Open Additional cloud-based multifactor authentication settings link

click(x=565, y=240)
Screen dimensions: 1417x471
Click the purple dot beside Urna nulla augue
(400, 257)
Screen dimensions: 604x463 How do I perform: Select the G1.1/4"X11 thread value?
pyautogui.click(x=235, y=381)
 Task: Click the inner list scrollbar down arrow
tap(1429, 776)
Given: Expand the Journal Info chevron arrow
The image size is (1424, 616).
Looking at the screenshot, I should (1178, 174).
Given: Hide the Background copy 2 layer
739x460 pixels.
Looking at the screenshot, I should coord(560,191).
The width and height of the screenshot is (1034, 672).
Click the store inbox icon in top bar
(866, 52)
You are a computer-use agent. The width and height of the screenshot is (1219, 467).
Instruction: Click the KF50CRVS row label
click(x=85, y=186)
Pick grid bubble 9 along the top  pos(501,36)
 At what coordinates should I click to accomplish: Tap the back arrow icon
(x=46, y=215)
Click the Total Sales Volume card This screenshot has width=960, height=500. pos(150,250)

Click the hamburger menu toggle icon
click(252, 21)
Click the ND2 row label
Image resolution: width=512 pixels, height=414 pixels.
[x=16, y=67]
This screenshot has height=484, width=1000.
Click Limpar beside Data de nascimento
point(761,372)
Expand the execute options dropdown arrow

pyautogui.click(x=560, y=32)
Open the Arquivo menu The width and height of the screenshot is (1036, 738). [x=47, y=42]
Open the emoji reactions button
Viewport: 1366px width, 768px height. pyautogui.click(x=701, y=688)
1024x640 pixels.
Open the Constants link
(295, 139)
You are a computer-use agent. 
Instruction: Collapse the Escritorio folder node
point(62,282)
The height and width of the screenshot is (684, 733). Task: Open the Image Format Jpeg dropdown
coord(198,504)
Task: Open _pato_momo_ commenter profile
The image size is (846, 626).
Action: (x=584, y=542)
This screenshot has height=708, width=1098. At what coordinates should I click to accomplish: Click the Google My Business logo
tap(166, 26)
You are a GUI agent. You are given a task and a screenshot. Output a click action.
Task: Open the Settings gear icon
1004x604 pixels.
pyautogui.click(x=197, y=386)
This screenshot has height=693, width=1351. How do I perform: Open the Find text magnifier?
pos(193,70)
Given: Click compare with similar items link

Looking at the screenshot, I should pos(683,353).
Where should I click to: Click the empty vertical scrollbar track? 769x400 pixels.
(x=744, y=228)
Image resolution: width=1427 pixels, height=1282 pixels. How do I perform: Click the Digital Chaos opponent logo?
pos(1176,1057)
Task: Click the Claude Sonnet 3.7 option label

*Problem to solve*
An exact copy of every record is needed.

*Response area*
Open Additional cloud-based multifactor authentication settings link

click(x=565, y=240)
Screen dimensions: 1417x471
Click the purple dot beside Urna nulla augue
(400, 257)
Screen dimensions: 604x463 How do I perform: Select the G1.1/4"X11 thread value?
pyautogui.click(x=235, y=381)
 Task: Click the inner list scrollbar down arrow
tap(1429, 776)
Given: Expand the Journal Info chevron arrow
The image size is (1424, 616).
Looking at the screenshot, I should (1178, 174).
Given: Hide the Background copy 2 layer
739x460 pixels.
Looking at the screenshot, I should coord(560,191).
The width and height of the screenshot is (1034, 672).
Click the store inbox icon in top bar
(866, 52)
You are a computer-use agent. The width and height of the screenshot is (1219, 467).
Instruction: Click the KF50CRVS row label
click(x=85, y=186)
Pick grid bubble 9 along the top  pos(501,36)
 At what coordinates should I click to accomplish: Tap the back arrow icon
(x=46, y=215)
Click the Total Sales Volume card This screenshot has width=960, height=500. pos(150,250)

Click the hamburger menu toggle icon
click(252, 21)
Click the ND2 row label
Image resolution: width=512 pixels, height=414 pixels.
[x=16, y=67]
This screenshot has height=484, width=1000.
Click Limpar beside Data de nascimento
point(761,372)
Expand the execute options dropdown arrow

pyautogui.click(x=560, y=32)
Open the Arquivo menu The width and height of the screenshot is (1036, 738). [x=47, y=42]
Open the emoji reactions button
Viewport: 1366px width, 768px height. pyautogui.click(x=701, y=688)
1024x640 pixels.
Open the Constants link
(295, 139)
You are a computer-use agent. 
Instruction: Collapse the Escritorio folder node
point(62,282)
The height and width of the screenshot is (684, 733). Task: Open the Image Format Jpeg dropdown
coord(198,504)
Task: Open _pato_momo_ commenter profile
The image size is (846, 626).
Action: (x=584, y=542)
This screenshot has height=708, width=1098. At what coordinates should I click to accomplish: Click the Google My Business logo
tap(166, 26)
You are a GUI agent. You are given a task and a screenshot. Output a click action.
Task: Open the Settings gear icon
1004x604 pixels.
pyautogui.click(x=197, y=386)
This screenshot has height=693, width=1351. How do I perform: Open the Find text magnifier?
pos(193,70)
Given: Click compare with similar items link

Looking at the screenshot, I should pos(683,353).
Where should I click to: Click the empty vertical scrollbar track? 769x400 pixels.
(x=744, y=228)
Image resolution: width=1427 pixels, height=1282 pixels. How do I perform: Click the Digital Chaos opponent logo?
pos(1176,1057)
Task: Click the Claude Sonnet 3.7 option label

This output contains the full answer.